De la Divina Providencia ... Tratado Theologico Dividido en dos Dialogos.(On Divine Providence ...a Theological Treatise Divided into Two Dialogues) David Nieto, London: James Dover, 1704

Estimate
10,000 - 12,000 USD
bidding is closed

Description

2 leaves+ 90 pages (8 1/2 x 6 in.; 215 x 155 mm). Lightly browned at edges; title page with some soiling and minor losses. All edges decorated.

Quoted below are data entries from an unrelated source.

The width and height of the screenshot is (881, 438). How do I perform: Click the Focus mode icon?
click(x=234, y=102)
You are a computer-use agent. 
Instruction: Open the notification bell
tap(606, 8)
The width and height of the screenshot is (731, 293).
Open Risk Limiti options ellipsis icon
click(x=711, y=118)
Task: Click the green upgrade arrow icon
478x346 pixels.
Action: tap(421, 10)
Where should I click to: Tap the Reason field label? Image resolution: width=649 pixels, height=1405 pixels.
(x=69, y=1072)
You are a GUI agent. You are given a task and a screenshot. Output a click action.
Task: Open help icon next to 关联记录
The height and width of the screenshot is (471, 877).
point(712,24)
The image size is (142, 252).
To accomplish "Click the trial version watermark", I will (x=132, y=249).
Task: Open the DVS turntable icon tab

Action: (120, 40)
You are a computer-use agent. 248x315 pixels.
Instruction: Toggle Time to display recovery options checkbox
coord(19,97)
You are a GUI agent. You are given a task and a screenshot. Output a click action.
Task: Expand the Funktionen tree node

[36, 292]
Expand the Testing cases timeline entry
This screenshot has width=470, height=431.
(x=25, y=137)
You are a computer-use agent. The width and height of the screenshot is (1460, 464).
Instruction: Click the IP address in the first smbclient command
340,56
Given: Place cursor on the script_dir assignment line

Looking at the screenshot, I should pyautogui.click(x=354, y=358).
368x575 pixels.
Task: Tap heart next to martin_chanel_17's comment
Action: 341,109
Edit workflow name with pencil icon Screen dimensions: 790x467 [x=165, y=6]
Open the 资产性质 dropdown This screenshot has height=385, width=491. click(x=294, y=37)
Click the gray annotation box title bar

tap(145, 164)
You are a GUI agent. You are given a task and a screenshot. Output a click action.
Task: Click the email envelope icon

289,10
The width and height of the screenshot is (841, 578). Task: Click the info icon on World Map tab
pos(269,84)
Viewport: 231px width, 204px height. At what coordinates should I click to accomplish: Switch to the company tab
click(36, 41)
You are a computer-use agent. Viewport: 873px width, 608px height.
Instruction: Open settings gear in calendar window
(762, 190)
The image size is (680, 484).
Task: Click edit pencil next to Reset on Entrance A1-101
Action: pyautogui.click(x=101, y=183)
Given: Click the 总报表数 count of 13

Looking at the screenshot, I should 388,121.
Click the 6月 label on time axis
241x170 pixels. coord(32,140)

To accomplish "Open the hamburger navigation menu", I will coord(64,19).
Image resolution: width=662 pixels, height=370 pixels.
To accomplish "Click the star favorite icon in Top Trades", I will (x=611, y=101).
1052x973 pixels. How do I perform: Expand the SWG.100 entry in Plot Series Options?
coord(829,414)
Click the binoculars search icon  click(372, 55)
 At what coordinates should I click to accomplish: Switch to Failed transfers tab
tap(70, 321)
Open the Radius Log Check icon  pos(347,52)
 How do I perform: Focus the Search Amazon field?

Contemporary calf, scuffed; rebacked.

Literature

David Ruderman, Jewish Thought and Scientific Discovery in early Modern Europe, New Haven: Yale University Press, 1995. pp 310-330.

Catalogue Note

David Nieto studied medicine at the University of Padua, and later served as a  dayyan, preacher, and physician in Livorno before relocating to London and assuming the position of Chief Rabbi of the Spanish and Portuguese community.

This volume is a detailed exposition of ideas about God and nature originally presented in a sermon by Nieto in 1703. The printed text takes the form of a philosophical dialogue and was meant to clarify and elaborate upon the earlier verbal discourse.  Nieto's original sermon had given rise to a major controversy within the Sephardic Jewish community of London and a small number of congregants were so upset with what they assumed to be an espousal of Spinoza style pantheism that they took their case to the Beth Din (Rabbinical court) of Amsterdam (see next lot).

Eighteenth century London was a crucible of scientific and philosophical inquiry that would go on to change the way the West would look at nature, man and the Divine.  Upon his arrival in London in 1701, David Nieto fully engaged these new ideas; he combined his erudition in the natural sciences and his firm grasp of Talmudic and philosophical texts to craft an interpretation of Judaism that was at once orthodox and yet firmly moored within the bounds of reason.  As modern scholarship has shown, Nieto's ideas about Nature and Divine providence were closer to Newtonian models of the relationship between the Creator and creation, than Baruch Spinoza's pantheism.